In his latest book, Matteo Pasquinelli unfolds a history of artificial intelligence that arrives at an economy spearheaded by internet monopolies and digital capital, which divides and displaces labour to further exploit it. Following this line of reasoning, you could say that AI technology is, in fact, innovating exploitation and advancing precarisation.
The October 2023 publication ’The Eye of the Master: A Social History of Artificial Intelligence’ contributes to current disputes over artificial intelligence. The author Matteo Pasquinelli, Associate Professor in Philosophy of Science at the Department of Philosophy and Cultural Heritage of Ca’ Foscari University in Venice, theorises that algorithms mimic labour, not intelligence, and concludes:
“The debate on the fear that AI fully replaces jobs is misguided: in the so-called platform economy, in reality, algorithms replace management and multiply precarious jobs” (page 250).
The Division and Displacement of Labour
Taking a step back, algorithms can compute the cost of and help ascribe value to products, whether it be the products of labour or activities outside the workplace. In some cases, even, algorithms can compute labour and the activities themselves.
However, algorithmic computation warrants data inputs. On the topic of AI, the kind of technology many of us think of warrants numerous real-time inputs, which presupposes and perpetuates surveillance.
Therefore, more prominent AI developers trace our digital footprints by surveilling our every move online. As data, these footprints are fed to an algorithm, which clusters, classifies, and ultimately makes predictions about our future excursions. When these excursions involve commodity consumption, the predictions are sold to third parties.

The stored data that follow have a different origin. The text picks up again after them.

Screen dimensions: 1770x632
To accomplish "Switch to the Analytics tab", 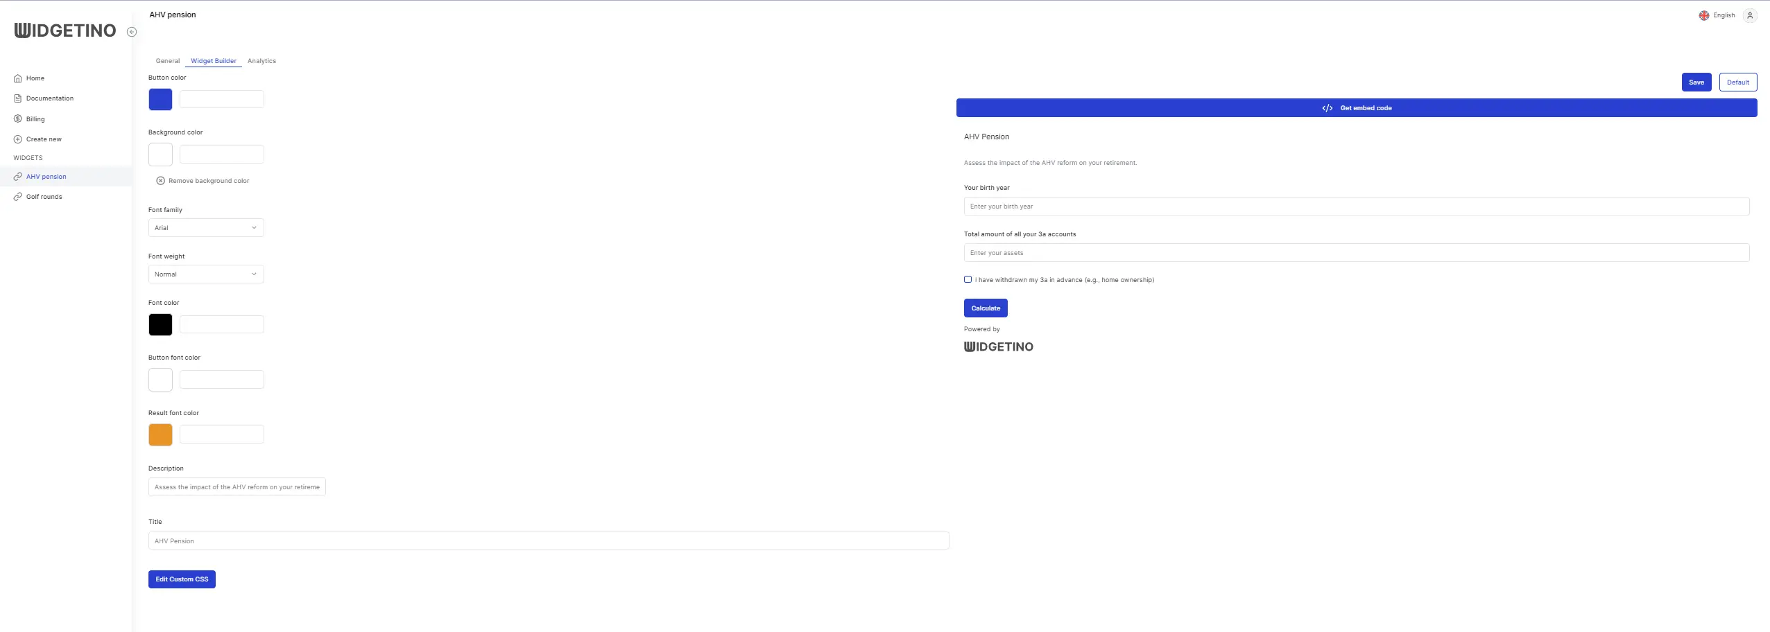I will click(x=261, y=61).
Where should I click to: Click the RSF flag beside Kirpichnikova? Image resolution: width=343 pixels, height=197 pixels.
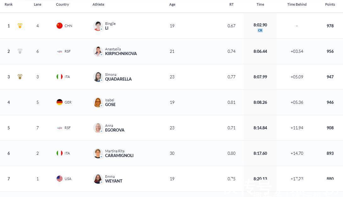pos(59,51)
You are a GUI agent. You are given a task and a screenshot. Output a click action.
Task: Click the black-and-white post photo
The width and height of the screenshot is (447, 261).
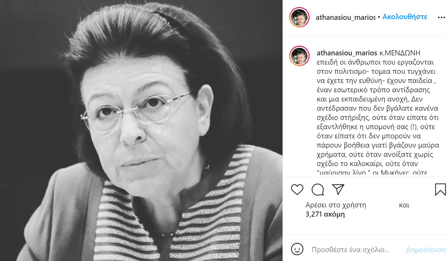click(141, 131)
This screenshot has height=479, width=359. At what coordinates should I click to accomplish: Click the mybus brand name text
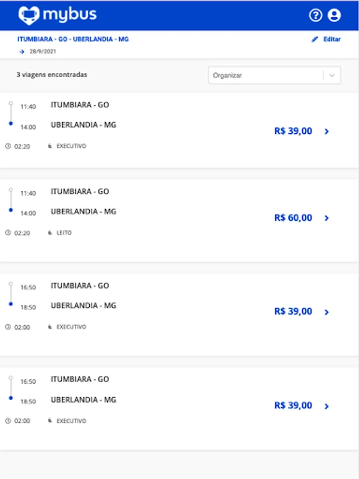[70, 14]
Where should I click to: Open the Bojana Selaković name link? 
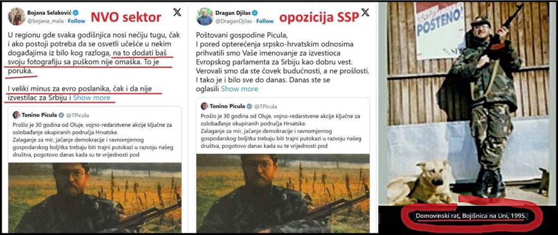pyautogui.click(x=49, y=13)
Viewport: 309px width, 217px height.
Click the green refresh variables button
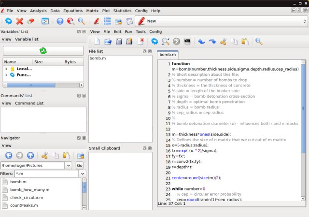coord(43,51)
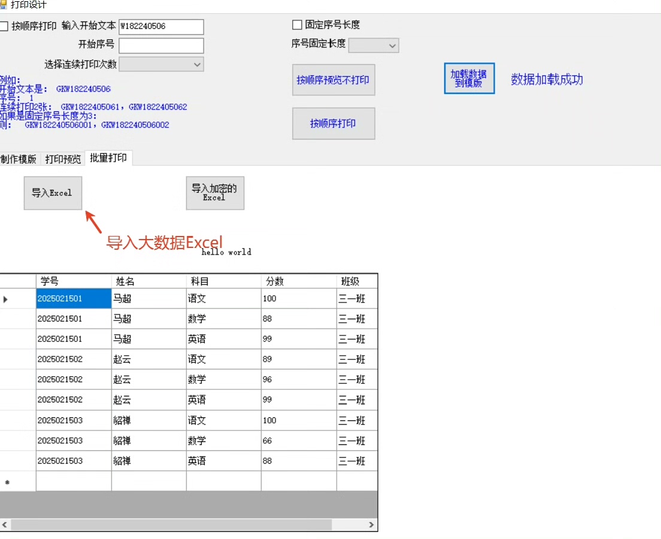Click the lower 按顺序打印 button
This screenshot has height=539, width=661.
coord(333,124)
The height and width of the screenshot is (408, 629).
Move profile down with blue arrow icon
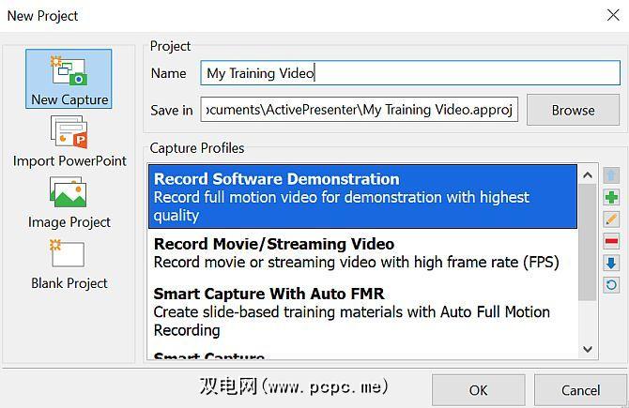coord(611,263)
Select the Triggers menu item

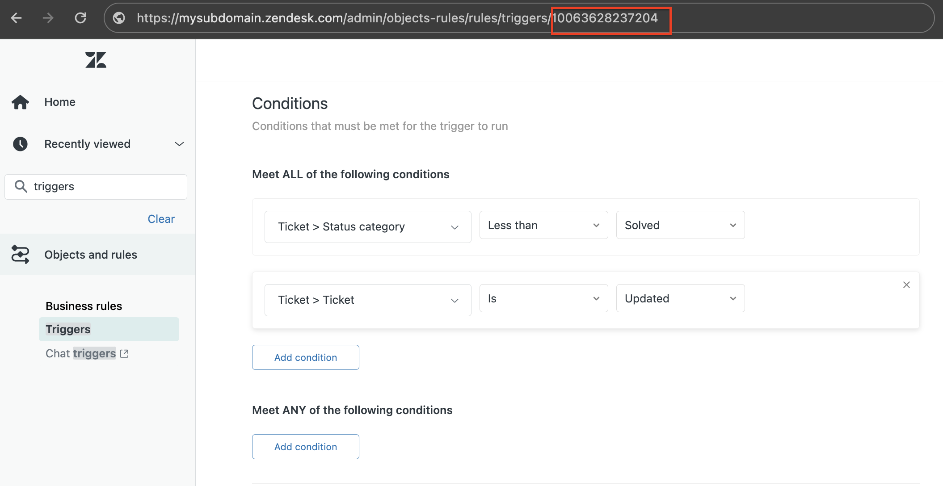(x=67, y=329)
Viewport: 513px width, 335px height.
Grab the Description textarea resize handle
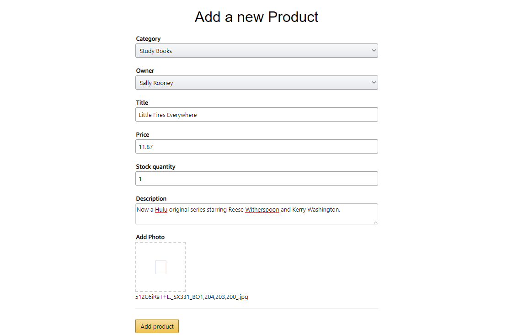pos(375,222)
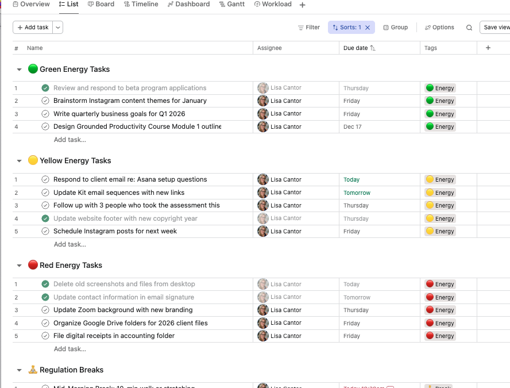Image resolution: width=510 pixels, height=388 pixels.
Task: Mark 'Brainstorm Instagram content themes' complete
Action: pyautogui.click(x=45, y=101)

Yet, Pasquinelli is not interested in this specific business model. Instead, he focuses on the algorithms that this industry relies on. Internally, these algorithms mimic the division of labour. Externally, they compute human activities and enable the valorization of them by mimicking the way these activities are organised in the workplace.
Pasquinelle writes: “the division of labour provides not only the design of the machinery but also of the business plan” (page 63).
The division of labour is the commercial dissection of human activity into measurable units. The division of labour is advantageous because it makes labour easier to surveil. However, surveilling labour does not always facilitate its automation, but it helps attuning the monetisation of labour.
When Pasquinelli writes that the division of labour provides the design of the machinery as well as the business plan, it means that machinery does not need to replace labour to be profitable. Machinery is a product of the division of labour, and a means to further dissect human activity into measurable units, from which company owners can profit.
This means that AI does not necessarily herald a radical break from the status quo. Rather, it is an exaggeration of the status quo. As a matter of fact, Pasquinelli explicates that AI is the latest product of the evolution of techno-economic principles that shaped the development of technology for hundreds of years because, historically, labour was never really replaced by machinery. Instead, machinery displaced labour when old crafts were dismembered by dissecting the individual tasks and mechanising them.
This is why Pasquinelli argues that AI is the continuation of the “systematic mechanisation and capitalisation of collective knowledge into new apparatuses” (page 94) that dismembers old crafts and advances the dissection of human activity into measurable units, from which company owners can profit. In other words, AI will not make humans obsolete. It is more likely that living labour will yet again be displaced, while AI helps attuning new ways of exploiting it.
The Pretense of Artificial Intelligence
AI embodies statistical derivation. The “characteristics of ‘intelligence’ that is anthropomorphised in AI systems is essentially the trick of projecting data on a multidimensional space in order to perform operations of clustering, classification, and prediction” (page 223).
What might look like independent, intelligent reasoning, is a type of statistical “intelligence” suited for the fixation of decision-making or bureaucratisation.
As a result, the prospect of AI replacing human intelligence is a mirage, which does not consider that “the error-correction techniques of deep learning have reached a computational limit and are unable to grow without paying exorbitant costs of energy and hardware resources which not even big corporations could soon afford” (page 249), he states referring to Neil Thompson.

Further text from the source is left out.